* _Work instructions_
Set it all down exactly, every record and every line.

--- Provided data Enclosed Below ---

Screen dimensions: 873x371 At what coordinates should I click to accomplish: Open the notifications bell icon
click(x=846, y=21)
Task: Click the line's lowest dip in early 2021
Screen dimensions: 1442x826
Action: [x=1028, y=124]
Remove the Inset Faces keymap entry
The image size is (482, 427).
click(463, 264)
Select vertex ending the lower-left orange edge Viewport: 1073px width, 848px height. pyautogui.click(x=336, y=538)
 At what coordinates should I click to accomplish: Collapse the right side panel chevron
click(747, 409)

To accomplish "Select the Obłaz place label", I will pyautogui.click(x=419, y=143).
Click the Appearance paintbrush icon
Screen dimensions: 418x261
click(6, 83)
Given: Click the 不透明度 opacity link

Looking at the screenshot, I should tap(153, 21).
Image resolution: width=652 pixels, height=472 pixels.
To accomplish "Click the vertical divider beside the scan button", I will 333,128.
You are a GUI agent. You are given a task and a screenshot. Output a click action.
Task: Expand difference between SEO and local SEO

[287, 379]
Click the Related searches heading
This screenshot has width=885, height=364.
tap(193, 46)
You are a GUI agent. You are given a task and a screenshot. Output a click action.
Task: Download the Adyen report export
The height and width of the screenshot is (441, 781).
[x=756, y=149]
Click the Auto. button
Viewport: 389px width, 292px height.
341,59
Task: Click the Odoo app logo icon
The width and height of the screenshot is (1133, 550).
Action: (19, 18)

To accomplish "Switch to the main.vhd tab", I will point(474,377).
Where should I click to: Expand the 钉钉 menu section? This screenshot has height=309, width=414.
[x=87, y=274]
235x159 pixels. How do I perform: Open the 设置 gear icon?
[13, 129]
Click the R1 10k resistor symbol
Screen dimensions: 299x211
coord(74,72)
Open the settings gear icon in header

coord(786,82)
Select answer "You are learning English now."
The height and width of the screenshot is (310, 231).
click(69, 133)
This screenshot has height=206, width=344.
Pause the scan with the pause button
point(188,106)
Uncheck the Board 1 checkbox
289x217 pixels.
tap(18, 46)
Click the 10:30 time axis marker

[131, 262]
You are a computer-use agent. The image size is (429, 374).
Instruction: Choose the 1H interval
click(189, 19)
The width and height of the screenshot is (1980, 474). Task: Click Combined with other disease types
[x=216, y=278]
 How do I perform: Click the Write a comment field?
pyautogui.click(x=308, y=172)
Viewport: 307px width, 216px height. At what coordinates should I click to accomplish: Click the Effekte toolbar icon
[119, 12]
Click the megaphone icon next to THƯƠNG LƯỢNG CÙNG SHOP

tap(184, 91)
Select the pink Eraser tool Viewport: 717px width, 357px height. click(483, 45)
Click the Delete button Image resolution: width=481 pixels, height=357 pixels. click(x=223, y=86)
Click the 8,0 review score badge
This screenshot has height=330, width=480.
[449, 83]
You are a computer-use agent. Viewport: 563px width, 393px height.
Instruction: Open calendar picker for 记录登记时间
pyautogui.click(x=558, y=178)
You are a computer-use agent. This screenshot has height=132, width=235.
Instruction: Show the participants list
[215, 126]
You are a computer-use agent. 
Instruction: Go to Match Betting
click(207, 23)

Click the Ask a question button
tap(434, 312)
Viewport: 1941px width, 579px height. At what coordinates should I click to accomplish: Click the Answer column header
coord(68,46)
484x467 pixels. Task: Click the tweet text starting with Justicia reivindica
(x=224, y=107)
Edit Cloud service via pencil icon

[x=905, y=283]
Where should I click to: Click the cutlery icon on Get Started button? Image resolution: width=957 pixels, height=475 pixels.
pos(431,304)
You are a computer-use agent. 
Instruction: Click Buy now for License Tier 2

--- End of Enclosed Provided data ---

* _Answer below_
Screen dimensions: 873x371 At what coordinates should I click to accomplish: Open the notifications bell icon
click(x=846, y=21)
Task: Click the line's lowest dip in early 2021
Screen dimensions: 1442x826
Action: [x=1028, y=124]
Remove the Inset Faces keymap entry
The image size is (482, 427).
click(463, 264)
Select vertex ending the lower-left orange edge Viewport: 1073px width, 848px height. pyautogui.click(x=336, y=538)
 At what coordinates should I click to accomplish: Collapse the right side panel chevron
click(747, 409)

To accomplish "Select the Obłaz place label", I will pyautogui.click(x=419, y=143).
Click the Appearance paintbrush icon
Screen dimensions: 418x261
click(6, 83)
Given: Click the 不透明度 opacity link

Looking at the screenshot, I should tap(153, 21).
Image resolution: width=652 pixels, height=472 pixels.
To accomplish "Click the vertical divider beside the scan button", I will 333,128.
You are a GUI agent. You are given a task and a screenshot. Output a click action.
Task: Expand difference between SEO and local SEO

[287, 379]
Click the Related searches heading
This screenshot has width=885, height=364.
tap(193, 46)
You are a GUI agent. You are given a task and a screenshot. Output a click action.
Task: Download the Adyen report export
The height and width of the screenshot is (441, 781).
[x=756, y=149]
Click the Auto. button
Viewport: 389px width, 292px height.
341,59
Task: Click the Odoo app logo icon
The width and height of the screenshot is (1133, 550).
Action: (19, 18)

To accomplish "Switch to the main.vhd tab", I will point(474,377).
Where should I click to: Expand the 钉钉 menu section? This screenshot has height=309, width=414.
[x=87, y=274]
235x159 pixels. How do I perform: Open the 设置 gear icon?
[13, 129]
Click the R1 10k resistor symbol
Screen dimensions: 299x211
coord(74,72)
Open the settings gear icon in header

coord(786,82)
Select answer "You are learning English now."
The height and width of the screenshot is (310, 231).
click(69, 133)
This screenshot has height=206, width=344.
Pause the scan with the pause button
point(188,106)
Uncheck the Board 1 checkbox
289x217 pixels.
tap(18, 46)
Click the 10:30 time axis marker

[131, 262]
You are a computer-use agent. The image size is (429, 374).
Instruction: Choose the 1H interval
click(189, 19)
The width and height of the screenshot is (1980, 474). Task: Click Combined with other disease types
[x=216, y=278]
 How do I perform: Click the Write a comment field?
pyautogui.click(x=308, y=172)
Viewport: 307px width, 216px height. At what coordinates should I click to accomplish: Click the Effekte toolbar icon
[119, 12]
Click the megaphone icon next to THƯƠNG LƯỢNG CÙNG SHOP

tap(184, 91)
Select the pink Eraser tool Viewport: 717px width, 357px height. click(483, 45)
Click the Delete button Image resolution: width=481 pixels, height=357 pixels. click(x=223, y=86)
Click the 8,0 review score badge
This screenshot has height=330, width=480.
[449, 83]
You are a computer-use agent. Viewport: 563px width, 393px height.
Instruction: Open calendar picker for 记录登记时间
pyautogui.click(x=558, y=178)
You are a computer-use agent. This screenshot has height=132, width=235.
Instruction: Show the participants list
[215, 126]
You are a computer-use agent. 
Instruction: Go to Match Betting
click(207, 23)

Click the Ask a question button
tap(434, 312)
Viewport: 1941px width, 579px height. At what coordinates should I click to accomplish: Click the Answer column header
coord(68,46)
484x467 pixels. Task: Click the tweet text starting with Justicia reivindica
(x=224, y=107)
Edit Cloud service via pencil icon

[x=905, y=283]
Where should I click to: Click the cutlery icon on Get Started button? Image resolution: width=957 pixels, height=475 pixels.
pos(431,304)
You are a computer-use agent. 
Instruction: Click Buy now for License Tier 2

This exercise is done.